Oleh: Drs. H. Mughni Labib, M.Si.,
Dosen Fakultas Syariah UIN Saizu Purwokerto
Tahlilan, tradisi membaca Al-Qur’an dan kalimat thayyibah (tasbih, tahmid, tahlil, takbir) untuk dihadiahkan kepada arwah orang yang telah wafat, kerap menjadi perbincangan di tengah umat.
Kegiatan ini biasanya dilakukan pada hari-hari tertentu pascakematian, seperti tujuh hari berturut-turut, hari ke-40, ke-100, ke-1000, bahkan rutin setiap malam Jumat.
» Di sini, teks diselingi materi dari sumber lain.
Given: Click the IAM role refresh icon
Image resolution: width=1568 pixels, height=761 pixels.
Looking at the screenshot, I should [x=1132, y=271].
Tahlilan mencakup tiga unsur utama:
Menghadiahkan pahala bacaan kepada mayit
Mengkhususkan waktu pelaksanaannya
Bersedekah atas nama mayit
Lalu, bagaimana pandangan para ulama dari berbagai mazhab tentang ketiga poin ini?
1. Hukum Menghadiahkan Pahala Bacaan kepada Mayit
Mayoritas ulama membolehkannya.
Ulama Mazhab Hanafi, Hanbali, sebagian Syafi’i, dan sebagian Maliki, menyatakan bahwa pahala bacaan Al-Qur’an dan zikir bisa dihadiahkan kepada orang yang telah wafat.
Syekh Az-Zaila’i (Hanafi) menyatakan dalam Tabyinul Haqaiq, bahwa menurut Ahlussunnah wal Jama’ah, seseorang boleh menghadiahkan pahala amal salehnya baik shalat, puasa, haji, sedekah, maupun bacaan Qur’an kepada orang lain. Pahala itu akan sampai dan bermanfaat bagi mayit (juz 5, hlm. 131).
Syekh Ad-Dasuqi (Maliki) menulis bahwa jika seseorang membaca Al-Qur’an dan menghadiahkan pahalanya kepada mayit, maka itu diperbolehkan dan pahalanya sampai kepada si mayit (Hasyiyatud Dasuqi, juz 4, hlm. 173).
Imam an-Nawawi (Syafi’i) juga menyebutkan dalam Al-Majmu’, bahwa disunnahkan bagi peziarah kubur untuk memberi salam, membaca Al-Qur’an, dan mendoakan mayit (juz 5, hlm. 204).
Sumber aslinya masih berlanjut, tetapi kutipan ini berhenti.